Records from a data collection:
▼

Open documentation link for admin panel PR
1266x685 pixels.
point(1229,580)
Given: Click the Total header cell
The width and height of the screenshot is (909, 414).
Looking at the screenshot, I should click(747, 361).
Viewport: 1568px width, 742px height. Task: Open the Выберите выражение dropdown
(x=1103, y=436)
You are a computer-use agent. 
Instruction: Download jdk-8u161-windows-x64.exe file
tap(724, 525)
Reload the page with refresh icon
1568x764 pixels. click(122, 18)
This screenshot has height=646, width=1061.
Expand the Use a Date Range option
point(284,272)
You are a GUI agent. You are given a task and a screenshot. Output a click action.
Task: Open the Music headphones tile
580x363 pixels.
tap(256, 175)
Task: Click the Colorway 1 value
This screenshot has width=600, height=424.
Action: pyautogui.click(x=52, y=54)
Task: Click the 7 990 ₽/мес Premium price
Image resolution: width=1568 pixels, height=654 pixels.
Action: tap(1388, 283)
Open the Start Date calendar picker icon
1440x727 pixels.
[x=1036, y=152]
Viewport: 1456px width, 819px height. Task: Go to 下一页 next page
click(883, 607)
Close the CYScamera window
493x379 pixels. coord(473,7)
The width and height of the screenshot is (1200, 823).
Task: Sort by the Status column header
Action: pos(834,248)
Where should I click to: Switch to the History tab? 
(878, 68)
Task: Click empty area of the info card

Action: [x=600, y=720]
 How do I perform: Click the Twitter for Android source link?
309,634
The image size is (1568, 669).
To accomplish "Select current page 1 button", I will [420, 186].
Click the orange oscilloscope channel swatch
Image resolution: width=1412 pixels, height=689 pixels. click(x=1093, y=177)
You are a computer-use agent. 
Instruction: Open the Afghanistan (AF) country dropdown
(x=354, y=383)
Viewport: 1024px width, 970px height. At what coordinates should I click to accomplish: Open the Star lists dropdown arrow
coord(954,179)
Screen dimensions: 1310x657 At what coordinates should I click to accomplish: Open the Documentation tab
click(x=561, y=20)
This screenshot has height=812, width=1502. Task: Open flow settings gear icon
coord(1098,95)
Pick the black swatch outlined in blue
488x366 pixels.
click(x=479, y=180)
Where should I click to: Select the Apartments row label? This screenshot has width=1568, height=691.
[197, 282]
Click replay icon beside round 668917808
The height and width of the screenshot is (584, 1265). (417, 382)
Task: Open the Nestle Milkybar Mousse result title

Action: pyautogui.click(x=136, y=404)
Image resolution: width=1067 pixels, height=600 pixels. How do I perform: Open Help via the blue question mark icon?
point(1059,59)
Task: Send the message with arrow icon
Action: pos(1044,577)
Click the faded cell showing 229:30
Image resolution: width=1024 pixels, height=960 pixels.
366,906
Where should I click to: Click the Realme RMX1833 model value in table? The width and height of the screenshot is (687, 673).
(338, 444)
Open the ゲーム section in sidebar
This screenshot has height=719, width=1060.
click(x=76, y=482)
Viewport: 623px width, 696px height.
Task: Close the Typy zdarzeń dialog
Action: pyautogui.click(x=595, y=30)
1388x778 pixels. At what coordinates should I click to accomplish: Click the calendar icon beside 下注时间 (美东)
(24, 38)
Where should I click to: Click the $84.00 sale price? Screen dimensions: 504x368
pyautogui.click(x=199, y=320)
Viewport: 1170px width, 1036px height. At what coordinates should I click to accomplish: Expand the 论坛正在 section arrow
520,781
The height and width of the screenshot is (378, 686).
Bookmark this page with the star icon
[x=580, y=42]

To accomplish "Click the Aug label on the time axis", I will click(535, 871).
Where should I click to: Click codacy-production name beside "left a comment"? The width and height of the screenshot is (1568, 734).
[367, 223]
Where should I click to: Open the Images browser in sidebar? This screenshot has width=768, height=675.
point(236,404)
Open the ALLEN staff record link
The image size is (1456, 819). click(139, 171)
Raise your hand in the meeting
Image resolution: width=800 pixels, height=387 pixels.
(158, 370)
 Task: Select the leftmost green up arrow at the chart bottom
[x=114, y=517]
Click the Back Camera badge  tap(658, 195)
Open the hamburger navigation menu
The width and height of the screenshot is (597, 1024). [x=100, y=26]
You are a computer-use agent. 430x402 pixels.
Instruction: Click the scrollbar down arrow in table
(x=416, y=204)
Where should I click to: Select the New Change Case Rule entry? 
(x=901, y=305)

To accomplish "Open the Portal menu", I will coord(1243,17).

▲

• _Requirement_: Copy the data from its first line through the line that contains "tap(256, 175)", replacing "headphones" with "earbuds" and leaving everything else unchanged.

• _Expected answer_:
Open documentation link for admin panel PR
1266x685 pixels.
point(1229,580)
Given: Click the Total header cell
The width and height of the screenshot is (909, 414).
Looking at the screenshot, I should click(747, 361).
Viewport: 1568px width, 742px height. Task: Open the Выберите выражение dropdown
(x=1103, y=436)
You are a computer-use agent. 
Instruction: Download jdk-8u161-windows-x64.exe file
tap(724, 525)
Reload the page with refresh icon
1568x764 pixels. click(122, 18)
This screenshot has height=646, width=1061.
Expand the Use a Date Range option
point(284,272)
You are a GUI agent. You are given a task and a screenshot. Output a click action.
Task: Open the Music earbuds tile
580x363 pixels.
tap(256, 175)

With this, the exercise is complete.